Exercise description
In the data below, find every line with the word "agent" and copy it out.

=== Given information ===

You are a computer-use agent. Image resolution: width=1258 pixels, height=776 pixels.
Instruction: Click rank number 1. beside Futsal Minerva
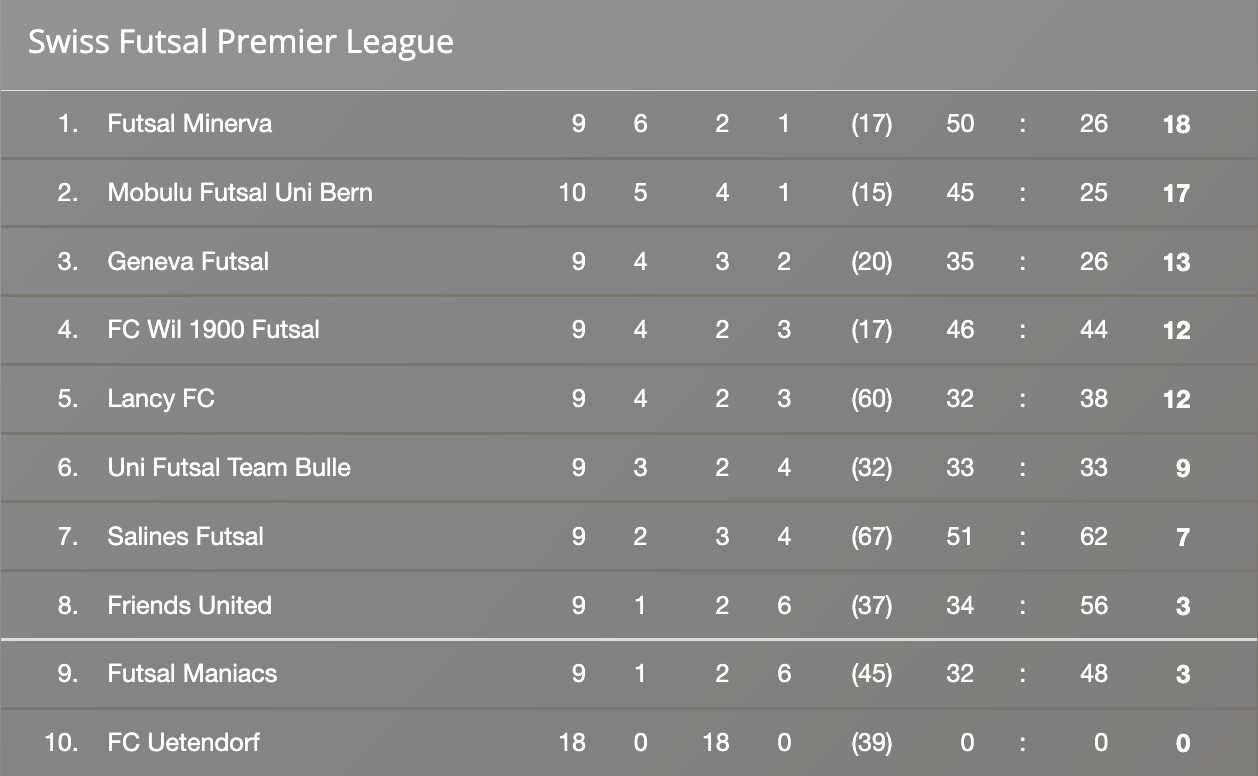68,124
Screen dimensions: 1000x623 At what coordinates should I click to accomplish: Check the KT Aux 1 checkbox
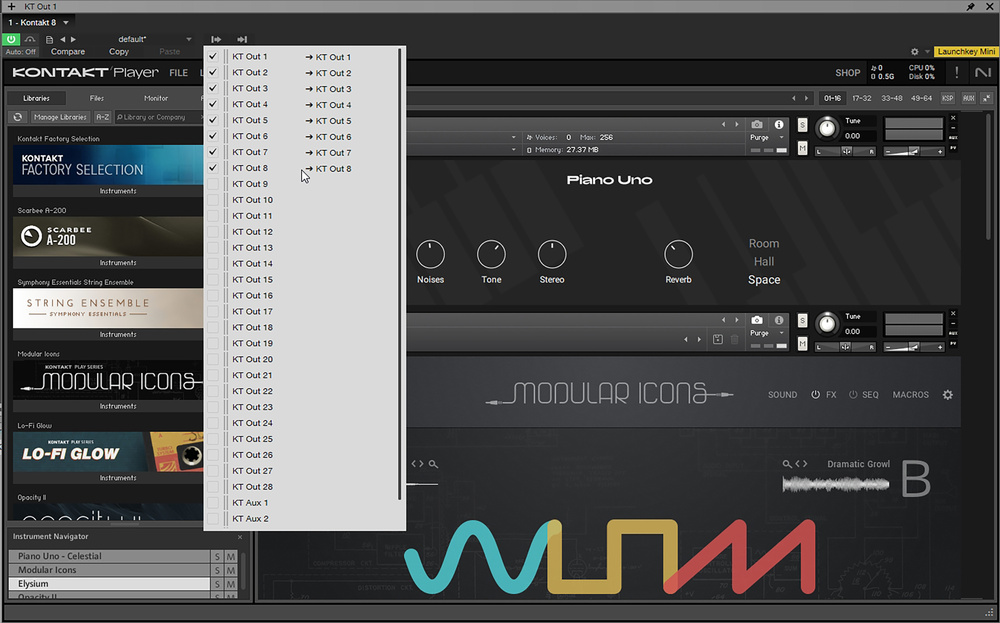(213, 503)
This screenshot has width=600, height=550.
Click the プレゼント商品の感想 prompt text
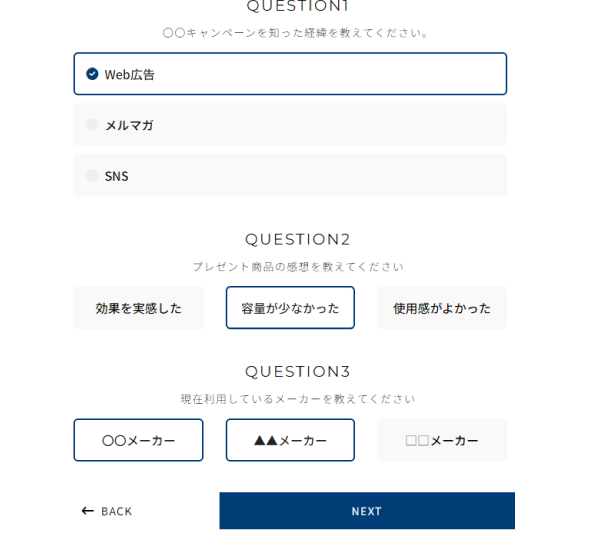298,267
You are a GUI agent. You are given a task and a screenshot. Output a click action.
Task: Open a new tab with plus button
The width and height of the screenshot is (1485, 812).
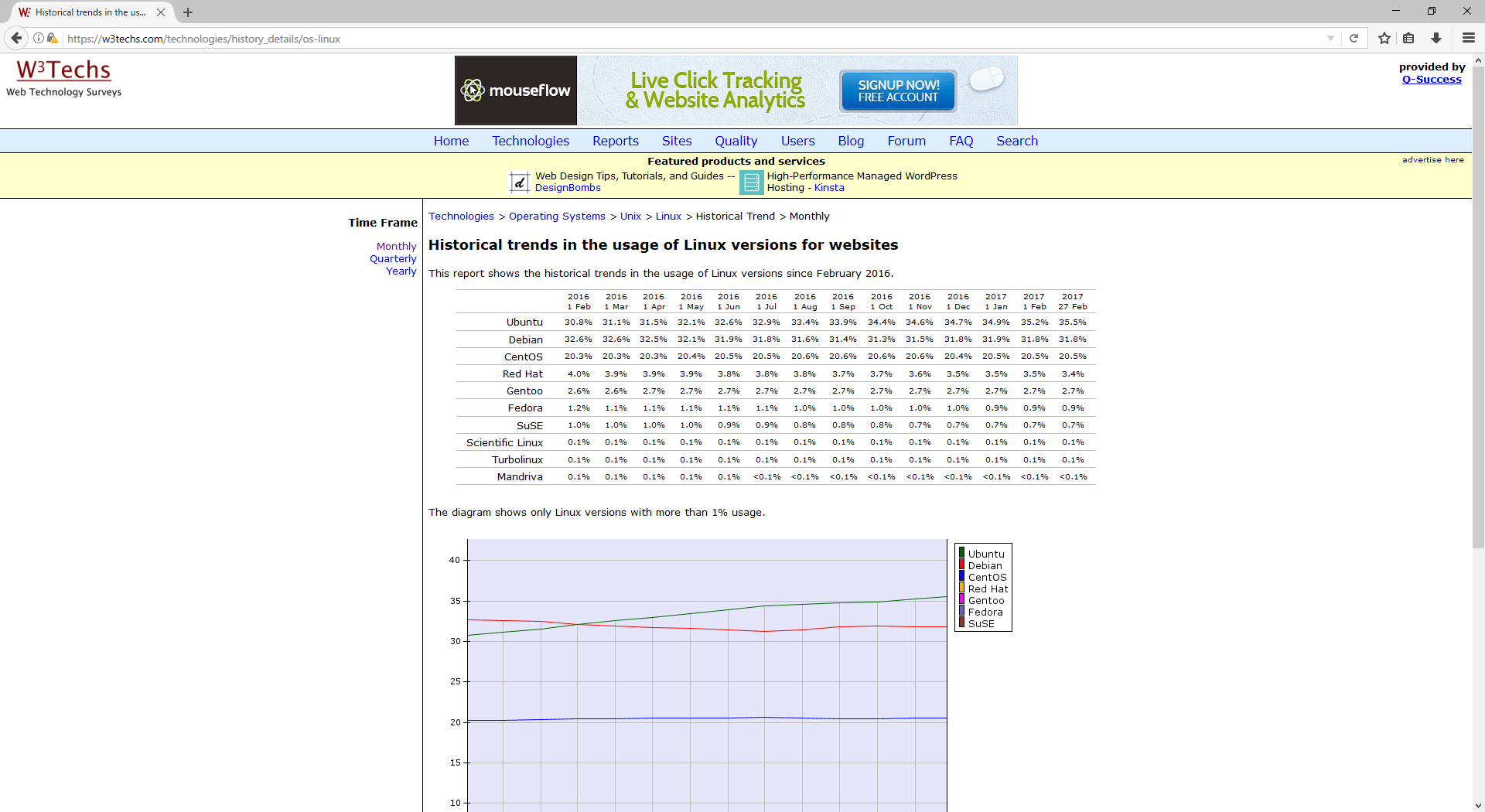[x=188, y=12]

===

Output below
You are a computer-use agent. Image resolution: width=1258 pixels, height=776 pixels.
You are a GUI agent. You are given a task and a screenshot. Output a click action.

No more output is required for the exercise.